A história passou-se nos Jogos Olímpicos de Moscovo, em 1980. A edição foi estranha: muitos países do bloco ocidental, com destaque para os Estados Unidos, boicotaram o evento, abrindo caminho para um domínio esmagador das comitivas da União Soviética e da República Democrática da Alemanha.
A cada prova que passava, o público fazia questão de demonstrar o seu apoio pelos soviéticos. E o desdém por todos os outros. Os Jogos podiam ser um evento global, mas estavam a disputar-se no quintal comunista e o bom senso do desportivismo estava a ser arrasado.
Na final do salto com vara, a coqueluche dos adeptos era Konstantin Volkov. Mas a concorrência era de luxo: Kozakiewicz tinha batido o recorde mundial no início do ano, tal como os franceses Thierry Vigneron e Philippe Houvion, e Tadeusz Slusarski era o campeão olímpico em título.

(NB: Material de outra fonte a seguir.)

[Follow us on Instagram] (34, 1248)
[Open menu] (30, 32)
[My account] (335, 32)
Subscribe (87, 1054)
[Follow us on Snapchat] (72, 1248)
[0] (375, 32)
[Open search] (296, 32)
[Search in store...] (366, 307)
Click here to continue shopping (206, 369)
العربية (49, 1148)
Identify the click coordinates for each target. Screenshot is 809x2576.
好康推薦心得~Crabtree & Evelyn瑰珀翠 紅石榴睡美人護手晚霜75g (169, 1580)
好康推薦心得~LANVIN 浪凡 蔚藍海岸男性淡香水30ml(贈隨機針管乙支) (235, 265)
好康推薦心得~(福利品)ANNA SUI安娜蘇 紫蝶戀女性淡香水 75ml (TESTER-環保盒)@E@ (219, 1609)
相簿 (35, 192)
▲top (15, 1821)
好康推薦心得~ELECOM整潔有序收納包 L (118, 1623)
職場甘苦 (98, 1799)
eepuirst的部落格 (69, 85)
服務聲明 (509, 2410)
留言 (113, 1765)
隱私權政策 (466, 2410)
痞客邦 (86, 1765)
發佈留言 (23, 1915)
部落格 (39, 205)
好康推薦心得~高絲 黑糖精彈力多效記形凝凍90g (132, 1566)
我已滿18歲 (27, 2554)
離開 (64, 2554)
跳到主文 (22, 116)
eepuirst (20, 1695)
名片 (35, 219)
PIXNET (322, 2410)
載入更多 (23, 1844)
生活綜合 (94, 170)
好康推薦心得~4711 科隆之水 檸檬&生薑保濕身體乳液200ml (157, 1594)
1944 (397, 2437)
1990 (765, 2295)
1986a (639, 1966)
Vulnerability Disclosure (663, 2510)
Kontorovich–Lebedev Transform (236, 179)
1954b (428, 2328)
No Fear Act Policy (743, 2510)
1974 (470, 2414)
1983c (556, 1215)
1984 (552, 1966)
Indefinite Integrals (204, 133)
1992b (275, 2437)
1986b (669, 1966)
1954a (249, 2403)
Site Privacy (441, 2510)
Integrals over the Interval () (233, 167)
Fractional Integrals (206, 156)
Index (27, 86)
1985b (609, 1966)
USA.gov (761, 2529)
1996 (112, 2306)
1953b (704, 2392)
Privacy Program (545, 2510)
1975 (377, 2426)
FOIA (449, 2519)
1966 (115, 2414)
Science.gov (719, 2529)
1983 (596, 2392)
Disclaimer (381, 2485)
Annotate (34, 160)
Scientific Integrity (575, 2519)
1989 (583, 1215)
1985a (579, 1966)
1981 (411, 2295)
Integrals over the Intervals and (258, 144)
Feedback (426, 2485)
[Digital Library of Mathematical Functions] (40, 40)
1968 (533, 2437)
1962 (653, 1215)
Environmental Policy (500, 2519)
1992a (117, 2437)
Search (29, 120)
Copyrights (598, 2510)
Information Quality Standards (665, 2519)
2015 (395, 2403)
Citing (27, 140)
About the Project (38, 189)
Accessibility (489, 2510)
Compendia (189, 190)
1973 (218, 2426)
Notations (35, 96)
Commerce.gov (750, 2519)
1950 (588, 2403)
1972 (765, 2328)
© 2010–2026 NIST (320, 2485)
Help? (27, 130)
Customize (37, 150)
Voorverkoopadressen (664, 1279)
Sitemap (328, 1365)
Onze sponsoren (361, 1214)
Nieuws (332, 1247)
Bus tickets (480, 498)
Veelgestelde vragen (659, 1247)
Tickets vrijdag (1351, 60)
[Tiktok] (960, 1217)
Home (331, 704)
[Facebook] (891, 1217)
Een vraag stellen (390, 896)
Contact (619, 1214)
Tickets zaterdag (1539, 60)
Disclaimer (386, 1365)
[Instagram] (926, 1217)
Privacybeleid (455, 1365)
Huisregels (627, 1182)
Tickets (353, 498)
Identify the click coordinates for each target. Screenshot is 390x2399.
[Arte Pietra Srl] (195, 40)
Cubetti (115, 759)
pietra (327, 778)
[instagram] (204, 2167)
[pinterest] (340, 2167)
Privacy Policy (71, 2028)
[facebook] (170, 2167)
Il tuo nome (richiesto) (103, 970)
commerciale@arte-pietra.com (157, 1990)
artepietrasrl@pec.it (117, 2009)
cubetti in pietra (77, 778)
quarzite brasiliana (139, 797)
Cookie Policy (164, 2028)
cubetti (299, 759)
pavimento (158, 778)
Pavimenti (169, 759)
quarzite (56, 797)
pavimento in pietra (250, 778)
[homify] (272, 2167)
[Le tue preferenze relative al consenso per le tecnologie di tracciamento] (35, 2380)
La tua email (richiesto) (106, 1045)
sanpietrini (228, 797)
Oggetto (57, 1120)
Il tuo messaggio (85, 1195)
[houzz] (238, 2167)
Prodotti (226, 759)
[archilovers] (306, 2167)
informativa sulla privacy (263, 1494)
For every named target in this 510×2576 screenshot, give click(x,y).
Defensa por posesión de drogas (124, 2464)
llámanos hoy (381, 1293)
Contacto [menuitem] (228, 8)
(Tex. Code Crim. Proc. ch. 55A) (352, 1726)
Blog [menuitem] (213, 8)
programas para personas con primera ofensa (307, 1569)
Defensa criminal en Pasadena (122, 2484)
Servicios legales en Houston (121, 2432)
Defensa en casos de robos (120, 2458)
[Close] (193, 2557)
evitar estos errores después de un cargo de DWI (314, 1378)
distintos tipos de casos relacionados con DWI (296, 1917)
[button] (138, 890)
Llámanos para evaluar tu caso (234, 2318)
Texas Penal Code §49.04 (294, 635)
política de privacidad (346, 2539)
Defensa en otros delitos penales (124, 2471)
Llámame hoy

A disputa pelo primeiro lugar adivinhava-se tão acesa que o público decidiu incendiar os ânimos. No meio da competição, houve um homem que não se deixou levar pela pressão externa. E até a usou para aumentar a motivação.
Wladyslaw Kozakiewicz tinha um historial de fracassos nos momentos decisivos. Em Montreal-1976, uma lesão tinha-o impedido de lutar pelas medalhas durante a prova e, desde então, parecia haver sempre alguma coisa a travá-lo. Nascido na Lituânia, de uma família que sofreu na pele a ocupação soviética, havia muito orgulho em jogo. E o resultado foi fascinante.
O polaco passou todos os saltos que fez até aos 5,75 metros na primeira tentativa. Por esta altura, já era campeão olímpico e estava a apenas dois centímetros do recorde mundial. Volkov tinha vacilado a partir dos 5,65 metros, tal como Slusarki e Houvion. Mas Kozakiewicz, que já tinha começado a responder aos adeptos soviéticos com o famoso gesto do Zé Povinho, sentia que podia ir ainda mais longe.
Para bater novamente o recorde mundial em 1980, aos 5,78 metros, começou por derrubar a fasquia na primeira tentativa. Estava apenas a aquecer: no segundo salto, passou com mestria, bateu o recorde mundial e, por uma última vez, mostrou que valia mais do que os milhares de soviéticos que o assobiavam.
O gesto foi polémico. Os soviéticos não gostaram e o embaixador na Polónia exigiu que a medalha lhe fosse retirada, mas a resposta não se fez esperar: não tinha havido qualquer insulto, fora apenas um espasmo provocado pela exaustão.